La reinvenzione della lingua italiana
Inizialmente, Manzoni fu costretto a scegliere tra il francese (lingua in cui pensava e prendeva appunti) e il dialetto milanese. Fallito il tentativo del Fermo e Lucia, si sentì obbligato a reinventarsi una lingua nazionale. Il modello della lingua italiana era ancora quello di Petrarca sia per la prosa sia per la poesia. Manzoni lo mise in crisi sul piano della prosa, mentre per la poesia ci avrebbe pensato – molto tempo dopo – Pascoli. Rifiutando il fiorentino trascendentale, Manzoni propose un modello di lingua che si fondasse sull’uso, abbattendo la barriera tra scritto e parlato.

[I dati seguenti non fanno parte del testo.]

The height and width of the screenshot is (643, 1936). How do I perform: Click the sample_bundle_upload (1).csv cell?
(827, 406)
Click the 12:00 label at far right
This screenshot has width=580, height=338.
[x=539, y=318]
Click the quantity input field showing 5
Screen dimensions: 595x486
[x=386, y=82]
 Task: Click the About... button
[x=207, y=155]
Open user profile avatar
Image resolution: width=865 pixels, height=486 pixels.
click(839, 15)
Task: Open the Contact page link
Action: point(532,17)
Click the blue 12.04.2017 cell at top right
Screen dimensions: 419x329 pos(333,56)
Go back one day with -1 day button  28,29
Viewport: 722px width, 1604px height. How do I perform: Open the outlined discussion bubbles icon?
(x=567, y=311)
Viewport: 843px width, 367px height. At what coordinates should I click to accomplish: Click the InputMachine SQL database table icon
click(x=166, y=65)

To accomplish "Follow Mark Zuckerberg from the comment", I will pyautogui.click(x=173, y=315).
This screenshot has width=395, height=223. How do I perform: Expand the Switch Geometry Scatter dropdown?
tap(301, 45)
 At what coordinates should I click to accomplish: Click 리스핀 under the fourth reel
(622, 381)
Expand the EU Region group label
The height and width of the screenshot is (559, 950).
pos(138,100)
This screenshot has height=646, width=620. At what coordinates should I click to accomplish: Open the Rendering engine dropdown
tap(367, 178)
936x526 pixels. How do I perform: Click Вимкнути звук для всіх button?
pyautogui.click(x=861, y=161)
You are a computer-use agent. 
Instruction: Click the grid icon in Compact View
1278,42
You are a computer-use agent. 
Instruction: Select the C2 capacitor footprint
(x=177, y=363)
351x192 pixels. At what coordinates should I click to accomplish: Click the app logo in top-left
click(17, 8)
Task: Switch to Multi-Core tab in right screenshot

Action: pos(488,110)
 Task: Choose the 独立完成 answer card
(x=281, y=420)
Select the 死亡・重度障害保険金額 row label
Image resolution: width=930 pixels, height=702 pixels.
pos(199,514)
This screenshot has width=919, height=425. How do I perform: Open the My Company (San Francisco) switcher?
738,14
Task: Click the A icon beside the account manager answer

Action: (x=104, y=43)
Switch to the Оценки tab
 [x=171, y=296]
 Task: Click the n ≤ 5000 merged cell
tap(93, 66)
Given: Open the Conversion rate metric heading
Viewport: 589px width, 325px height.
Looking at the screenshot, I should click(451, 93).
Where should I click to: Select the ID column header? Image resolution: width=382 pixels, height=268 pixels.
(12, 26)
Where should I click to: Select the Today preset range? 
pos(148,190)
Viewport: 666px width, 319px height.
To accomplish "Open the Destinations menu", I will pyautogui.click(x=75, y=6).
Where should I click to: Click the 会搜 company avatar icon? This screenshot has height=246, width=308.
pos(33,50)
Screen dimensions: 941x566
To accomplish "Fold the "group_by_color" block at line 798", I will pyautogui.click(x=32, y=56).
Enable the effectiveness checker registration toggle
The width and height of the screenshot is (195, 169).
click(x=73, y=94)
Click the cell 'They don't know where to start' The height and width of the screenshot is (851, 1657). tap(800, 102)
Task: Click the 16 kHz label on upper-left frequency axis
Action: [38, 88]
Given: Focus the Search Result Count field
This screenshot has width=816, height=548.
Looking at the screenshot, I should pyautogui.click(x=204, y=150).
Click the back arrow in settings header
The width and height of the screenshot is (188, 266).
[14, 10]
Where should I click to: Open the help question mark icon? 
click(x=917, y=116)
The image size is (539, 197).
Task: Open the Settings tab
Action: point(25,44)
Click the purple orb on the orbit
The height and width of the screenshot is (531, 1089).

Fu una scelta molto lungimirante, aveva capito che l’uso ha sempre la meglio e che solo una lingua “usata” poteva dirsi davvero viva, a dispetto di una ricava artificiosamente da modelli antichi.
Il manoscritto barocco
Sia l’introduzione della ventisettana sia quella della quarantana presentano all’inizio la finzione del manoscritto barocco, dal quale Manzoni avrebbe appreso la storia raccontata. Un pretesto che l’autore usa per mostrare l’incomprensibilità dell’italiano seicentesco e la necessità quindi di una nuova lingua. Nonostante si tratti di una caricatura, Manzoni riporta fedelmente le caratteristiche di quel modello: una struttura grammaticale che – come quella di Boccaccio e Petrarca – procede per proposizioni subordinate (ipotassi); un ricorso eccessivo alle maiuscole; presenza di arcaismi e latinismi; assenza di regole unitarie, per cui le stesse parole a volte presentano le doppie e altre volte no.
Il manoscritto si interrompe con «accidenti», un termine della scolastica. Manzoni è abile nel dosare la quantità di quel testo «sguaiato», ne mostra abbastanza per suscitare fastidio, ma non troppo da perdere il lettore.
Dalla ventisettana alla quarantana
Dal punto di vista linguistico, il lavoro di Manzoni per l’edizione definitiva del romanzo fu quello di «sciacquare i panni in Arno», rivedendo il Fermo e Lucia parola per parola per adattarlo al fiorentino dell’uso. In realtà, fu un lavoro così febbrile che alla fine non rimase una sola quarantana. Manzoni si recava materialmente in tipografia per apportare continue modifiche durante la pubblicazione. È stato quindi necessario un lavoro filologico per ricostruire le ultime volontà dell’autore.
Un’altra innovazione importante rispetto alla prima edizione è quella del mimetismo linguistico, praticato da Dante ma mai adottato dal resto della letteratura italiana. Nel Fermo e Lucia, tutti i personaggi utilizzano lo stesso tono, come nell’epica. I promessi sposi presentano invece una plurivocità rivoluzionaria. Molti letterati del tempo, però, a I promessi sposi preferirono la ventisettana, perché più fedele alla tradizione dello scritto. La scelta di Manzoni fu però quella vincente. Il romanzo si impose nelle scuole divenendo un classico forse più letto di Dante.